Saturation Gating
- Implement a saturation-gated search loop using heuristic novelty assessment, a rolling knowledge state, and a configurable novelty threshold
- Compare heuristic (word-overlap) and model-based novelty assessment, explaining the latency and accuracy tradeoffs of each
- Explain how compress_knowledge() maintains a rolling summary and why it is only called for accepted search rounds
- Explain the purpose of NOVELTY_EPSILON in the saturation gate and describe the failure mode it prevents when all queries return below-threshold novelty scores
The Design Problem
The fixed dual-search loop runs exactly two searches regardless of topic complexity. Saturation gating replaces the fixed loop with a stopping criterion: keep searching while new results are genuinely new; stop when they start repeating.

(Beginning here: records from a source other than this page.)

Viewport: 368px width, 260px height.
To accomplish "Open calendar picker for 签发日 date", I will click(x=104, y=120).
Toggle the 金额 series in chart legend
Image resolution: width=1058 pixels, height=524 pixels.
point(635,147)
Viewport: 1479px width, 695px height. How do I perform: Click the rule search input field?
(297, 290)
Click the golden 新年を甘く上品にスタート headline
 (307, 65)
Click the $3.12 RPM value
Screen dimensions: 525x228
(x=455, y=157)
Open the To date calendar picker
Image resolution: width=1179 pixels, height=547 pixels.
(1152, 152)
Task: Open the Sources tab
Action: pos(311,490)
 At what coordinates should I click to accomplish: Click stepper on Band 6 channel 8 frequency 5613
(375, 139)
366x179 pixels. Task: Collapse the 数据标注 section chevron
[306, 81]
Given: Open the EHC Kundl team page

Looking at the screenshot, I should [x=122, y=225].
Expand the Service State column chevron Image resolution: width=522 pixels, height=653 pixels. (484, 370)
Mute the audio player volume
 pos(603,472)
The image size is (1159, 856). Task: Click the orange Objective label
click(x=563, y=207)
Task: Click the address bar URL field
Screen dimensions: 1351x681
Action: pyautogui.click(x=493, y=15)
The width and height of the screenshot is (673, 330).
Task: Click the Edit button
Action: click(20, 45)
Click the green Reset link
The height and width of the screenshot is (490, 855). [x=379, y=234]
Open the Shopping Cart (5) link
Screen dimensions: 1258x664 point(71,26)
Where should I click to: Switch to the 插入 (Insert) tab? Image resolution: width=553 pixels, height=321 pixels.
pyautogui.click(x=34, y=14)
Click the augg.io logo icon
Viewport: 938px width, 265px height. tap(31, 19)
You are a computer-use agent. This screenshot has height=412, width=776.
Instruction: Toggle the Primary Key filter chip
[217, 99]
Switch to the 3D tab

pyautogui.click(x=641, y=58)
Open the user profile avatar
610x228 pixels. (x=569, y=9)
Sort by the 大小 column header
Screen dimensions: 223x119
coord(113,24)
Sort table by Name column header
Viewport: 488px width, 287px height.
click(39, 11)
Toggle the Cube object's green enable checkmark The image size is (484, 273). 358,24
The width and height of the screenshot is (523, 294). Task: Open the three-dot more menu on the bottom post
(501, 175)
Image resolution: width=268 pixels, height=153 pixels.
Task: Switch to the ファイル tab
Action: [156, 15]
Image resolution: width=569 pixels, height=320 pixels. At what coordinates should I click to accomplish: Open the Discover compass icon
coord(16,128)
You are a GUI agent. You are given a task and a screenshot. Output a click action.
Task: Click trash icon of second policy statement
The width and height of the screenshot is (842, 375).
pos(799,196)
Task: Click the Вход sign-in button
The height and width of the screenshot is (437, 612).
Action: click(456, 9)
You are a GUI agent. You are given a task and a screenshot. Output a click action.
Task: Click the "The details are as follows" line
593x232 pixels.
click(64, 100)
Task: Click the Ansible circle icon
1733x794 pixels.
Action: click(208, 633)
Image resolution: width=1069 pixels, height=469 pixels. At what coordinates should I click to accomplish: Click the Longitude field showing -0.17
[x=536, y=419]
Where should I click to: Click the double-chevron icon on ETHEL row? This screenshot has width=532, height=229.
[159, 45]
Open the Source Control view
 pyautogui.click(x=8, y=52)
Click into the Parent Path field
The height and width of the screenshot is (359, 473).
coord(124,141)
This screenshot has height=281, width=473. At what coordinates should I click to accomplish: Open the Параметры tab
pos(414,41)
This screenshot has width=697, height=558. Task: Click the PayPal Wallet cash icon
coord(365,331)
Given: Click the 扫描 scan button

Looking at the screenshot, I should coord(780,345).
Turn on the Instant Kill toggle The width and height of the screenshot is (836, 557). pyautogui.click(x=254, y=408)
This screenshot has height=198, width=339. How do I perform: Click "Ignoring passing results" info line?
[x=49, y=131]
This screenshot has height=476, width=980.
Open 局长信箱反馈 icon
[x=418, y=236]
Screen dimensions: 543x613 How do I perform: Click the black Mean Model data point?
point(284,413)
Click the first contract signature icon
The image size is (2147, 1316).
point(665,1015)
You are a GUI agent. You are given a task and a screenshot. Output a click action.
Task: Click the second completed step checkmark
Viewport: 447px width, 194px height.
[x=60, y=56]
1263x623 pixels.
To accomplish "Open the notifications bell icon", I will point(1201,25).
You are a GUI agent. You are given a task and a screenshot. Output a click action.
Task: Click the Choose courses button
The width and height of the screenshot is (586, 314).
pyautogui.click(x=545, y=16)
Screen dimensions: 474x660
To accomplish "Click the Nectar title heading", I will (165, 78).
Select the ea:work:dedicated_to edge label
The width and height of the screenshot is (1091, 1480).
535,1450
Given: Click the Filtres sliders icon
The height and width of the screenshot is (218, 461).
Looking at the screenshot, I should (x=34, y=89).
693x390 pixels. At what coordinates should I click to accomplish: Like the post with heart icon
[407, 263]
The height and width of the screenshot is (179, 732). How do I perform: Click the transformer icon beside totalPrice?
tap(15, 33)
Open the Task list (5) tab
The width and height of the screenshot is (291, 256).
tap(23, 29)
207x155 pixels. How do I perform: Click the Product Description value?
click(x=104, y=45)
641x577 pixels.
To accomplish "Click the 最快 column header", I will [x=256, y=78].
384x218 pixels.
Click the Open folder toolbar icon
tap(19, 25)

This is the same principle that guides a competent human researcher: you stop when your search results start recapitulating what you already know.
Configuration
MAX_SEARCH_ROUNDS = 5 # hard cap regardless of novelty
NOVELTY_THRESHOLD = 3 # 0–10; stop if new results score below this
KNOWLEDGE_MAX_CHARS = 1500 # cap on rolling knowledge state fed to novelty prompt
NOVELTY_EPSILON = 0.15 # ε-greedy: pass sub-threshold results through 15% of the time
The existing SEARCHES_PER_TASK = 2 becomes a minimum — the loop always runs at least 2 rounds before novelty gating kicks in. This preserves backward compatibility: simple tasks run exactly 2 rounds, complex tasks run up to 5.
The Saturation Loop
def gather_research(task, planned_queries, ...):
knowledge_state = "" # rolling compressed summary
all_results = [] # deduplicated raw results
for round in range(1, MAX_SEARCH_ROUNDS + 1):
# Generate query: use planned_queries for rounds 1-2, then plan_query()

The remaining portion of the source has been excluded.